• EXERCISE OBJECTIVE: Your task is to copy each line of the material that holds the word "price".

*-*-*

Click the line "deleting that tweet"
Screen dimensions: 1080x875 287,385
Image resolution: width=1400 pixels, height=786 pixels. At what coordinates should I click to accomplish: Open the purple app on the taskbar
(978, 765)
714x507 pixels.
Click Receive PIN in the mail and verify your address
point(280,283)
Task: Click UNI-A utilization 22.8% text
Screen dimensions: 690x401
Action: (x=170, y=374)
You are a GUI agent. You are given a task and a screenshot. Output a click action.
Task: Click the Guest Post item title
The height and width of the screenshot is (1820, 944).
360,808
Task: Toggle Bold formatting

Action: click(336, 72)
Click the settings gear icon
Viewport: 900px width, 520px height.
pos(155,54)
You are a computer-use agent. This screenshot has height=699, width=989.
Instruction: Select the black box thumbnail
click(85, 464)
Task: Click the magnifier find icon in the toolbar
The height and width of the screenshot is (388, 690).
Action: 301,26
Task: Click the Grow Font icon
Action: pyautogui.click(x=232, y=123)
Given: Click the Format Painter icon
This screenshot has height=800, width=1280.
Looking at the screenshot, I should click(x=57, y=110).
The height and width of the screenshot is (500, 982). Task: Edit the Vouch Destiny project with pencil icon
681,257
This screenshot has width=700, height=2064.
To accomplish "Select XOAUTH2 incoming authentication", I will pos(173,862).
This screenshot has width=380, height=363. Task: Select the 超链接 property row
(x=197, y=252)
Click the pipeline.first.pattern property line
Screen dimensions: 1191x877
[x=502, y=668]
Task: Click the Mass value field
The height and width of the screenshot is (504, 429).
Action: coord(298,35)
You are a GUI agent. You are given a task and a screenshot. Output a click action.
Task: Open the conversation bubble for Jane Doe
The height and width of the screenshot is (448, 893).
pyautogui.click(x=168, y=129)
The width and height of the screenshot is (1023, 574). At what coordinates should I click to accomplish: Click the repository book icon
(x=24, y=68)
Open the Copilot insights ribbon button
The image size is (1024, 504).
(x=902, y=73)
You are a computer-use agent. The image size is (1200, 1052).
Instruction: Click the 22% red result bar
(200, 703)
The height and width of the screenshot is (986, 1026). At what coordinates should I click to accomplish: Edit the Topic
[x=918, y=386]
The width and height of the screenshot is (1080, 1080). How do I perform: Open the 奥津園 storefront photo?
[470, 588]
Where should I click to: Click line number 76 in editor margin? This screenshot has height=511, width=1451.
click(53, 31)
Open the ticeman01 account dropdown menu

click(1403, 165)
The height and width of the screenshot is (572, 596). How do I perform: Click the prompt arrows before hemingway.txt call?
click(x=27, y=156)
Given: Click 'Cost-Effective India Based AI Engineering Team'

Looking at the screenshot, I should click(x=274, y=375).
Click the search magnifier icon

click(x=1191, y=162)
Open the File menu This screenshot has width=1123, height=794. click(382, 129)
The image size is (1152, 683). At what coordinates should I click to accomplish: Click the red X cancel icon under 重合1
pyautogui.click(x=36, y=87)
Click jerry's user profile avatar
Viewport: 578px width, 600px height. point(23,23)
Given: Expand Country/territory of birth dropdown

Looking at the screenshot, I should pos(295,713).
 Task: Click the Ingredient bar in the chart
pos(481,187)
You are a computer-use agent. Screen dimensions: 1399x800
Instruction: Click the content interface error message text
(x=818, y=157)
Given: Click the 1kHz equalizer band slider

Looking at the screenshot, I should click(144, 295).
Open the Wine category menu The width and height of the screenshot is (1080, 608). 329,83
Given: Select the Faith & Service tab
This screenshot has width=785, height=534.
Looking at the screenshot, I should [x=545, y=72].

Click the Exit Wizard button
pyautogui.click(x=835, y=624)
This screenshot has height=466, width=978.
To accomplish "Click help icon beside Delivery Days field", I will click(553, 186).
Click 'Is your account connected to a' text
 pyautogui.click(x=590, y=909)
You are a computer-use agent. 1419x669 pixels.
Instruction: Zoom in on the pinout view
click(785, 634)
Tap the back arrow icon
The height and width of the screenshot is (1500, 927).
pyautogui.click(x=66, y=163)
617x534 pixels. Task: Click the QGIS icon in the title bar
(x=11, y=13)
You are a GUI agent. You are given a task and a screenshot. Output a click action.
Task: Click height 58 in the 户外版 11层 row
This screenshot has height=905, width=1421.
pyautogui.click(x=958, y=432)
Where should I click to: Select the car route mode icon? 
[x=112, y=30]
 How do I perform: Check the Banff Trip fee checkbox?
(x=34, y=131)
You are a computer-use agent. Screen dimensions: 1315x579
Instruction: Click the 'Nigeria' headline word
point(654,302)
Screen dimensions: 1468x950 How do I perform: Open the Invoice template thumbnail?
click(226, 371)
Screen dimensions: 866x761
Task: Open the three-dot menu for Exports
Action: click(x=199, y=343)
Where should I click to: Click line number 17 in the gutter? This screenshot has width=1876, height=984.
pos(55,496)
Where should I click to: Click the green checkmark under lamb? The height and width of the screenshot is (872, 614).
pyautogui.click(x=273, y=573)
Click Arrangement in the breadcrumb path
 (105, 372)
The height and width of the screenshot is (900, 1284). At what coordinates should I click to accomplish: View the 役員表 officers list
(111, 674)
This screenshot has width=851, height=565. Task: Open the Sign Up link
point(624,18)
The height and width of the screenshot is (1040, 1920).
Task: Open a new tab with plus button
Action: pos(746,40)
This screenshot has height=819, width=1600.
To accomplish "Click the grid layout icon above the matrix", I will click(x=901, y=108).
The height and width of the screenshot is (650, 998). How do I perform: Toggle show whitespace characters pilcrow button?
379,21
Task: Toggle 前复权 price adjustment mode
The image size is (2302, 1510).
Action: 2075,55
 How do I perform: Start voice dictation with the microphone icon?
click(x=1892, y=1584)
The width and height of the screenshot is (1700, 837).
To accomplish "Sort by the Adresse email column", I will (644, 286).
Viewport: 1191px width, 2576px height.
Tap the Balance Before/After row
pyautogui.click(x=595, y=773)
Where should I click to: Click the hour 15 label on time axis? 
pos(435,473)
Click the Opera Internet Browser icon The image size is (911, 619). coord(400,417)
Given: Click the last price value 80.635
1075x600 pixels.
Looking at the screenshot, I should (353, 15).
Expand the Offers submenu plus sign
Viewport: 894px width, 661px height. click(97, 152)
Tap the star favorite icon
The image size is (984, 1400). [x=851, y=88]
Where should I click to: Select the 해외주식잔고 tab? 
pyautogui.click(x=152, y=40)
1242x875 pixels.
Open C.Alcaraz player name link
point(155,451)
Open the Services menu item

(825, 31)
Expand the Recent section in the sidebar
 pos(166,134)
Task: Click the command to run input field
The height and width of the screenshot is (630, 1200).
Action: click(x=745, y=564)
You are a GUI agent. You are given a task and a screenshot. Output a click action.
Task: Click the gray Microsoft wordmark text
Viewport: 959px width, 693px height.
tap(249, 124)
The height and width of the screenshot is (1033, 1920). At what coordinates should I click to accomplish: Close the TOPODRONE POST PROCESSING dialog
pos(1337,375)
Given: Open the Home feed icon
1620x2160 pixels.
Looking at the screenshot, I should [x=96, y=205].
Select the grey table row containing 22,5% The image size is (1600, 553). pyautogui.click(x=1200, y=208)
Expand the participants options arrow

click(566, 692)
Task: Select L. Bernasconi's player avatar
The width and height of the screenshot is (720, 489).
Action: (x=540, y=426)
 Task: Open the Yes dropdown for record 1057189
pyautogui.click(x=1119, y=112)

*-*-*

• OUTPUT BELOW:
Task: Toggle 前复权 price adjustment mode
Given: Click the last price value 80.635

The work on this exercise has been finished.